When we ask our Russian friend,
the hardship thieves sprout out of ground.
Our spying self sits up at night, frozen
in extremes, shivered with mercury,
pouring over pocketfuls of candlelight
bathed in a birthday wish. We have pinched
her Russian pain. We think we know, but
have not shared her fear like a gift.
On that day, blame our skin
like a room, its window shut and wheezing
slower than a husband’s, air escaping
from lungs, where the party ends
in small balloons. Even on our birthday,
we spy as we slice the neck
of Romanesco broccoli its chartreuse
past our Russian friend tells when potatoes
or cabbage, let alone anything so baroque
as Romanesco won’t sustain, will rot
on the shelf of the Occupation—nine hundred
days. Only the pyramid grain pointing from a hard
shell—not the softer barley, rye,
wheat, rice, but the buckwheat,
its name so bully so buck up
will stiff upper lip.
We listen to our Russian friend because we grew in a time of cold
war and we forget she did, too, on the other
side. We graze each other’s faces, voracious.

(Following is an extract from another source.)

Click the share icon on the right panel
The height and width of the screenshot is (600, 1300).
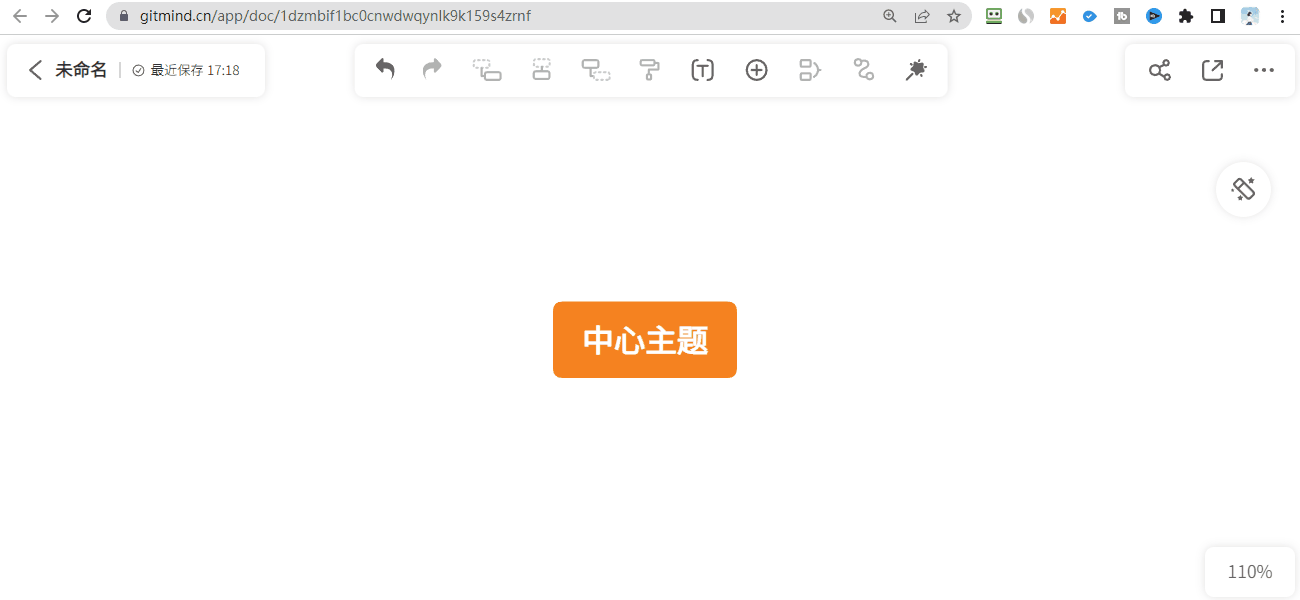pyautogui.click(x=1159, y=70)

We love her so much a mystery,
a hunger, a wish but somehow safe
from outer Siberia, her sentence
in translation, hanging
on words. When she tells—flocks of crows
chill Moscow hills, a crust of stale black
bread she did not share, bribing men
with alcohol clear as water, a shimmer like mercury
waiting birthdays after birthdays
for the next war having lived
so much war always the jar sealed,
holding seed not rice not rye,
buckwheat like barnacles shut tight
when the water left them, grains
we will store and store, will
not waste. We will boil
them the day before they turn rancid
and make a birthday
wish that the button will not push
while the jar sits empty, washed,
upside down on a high shelf.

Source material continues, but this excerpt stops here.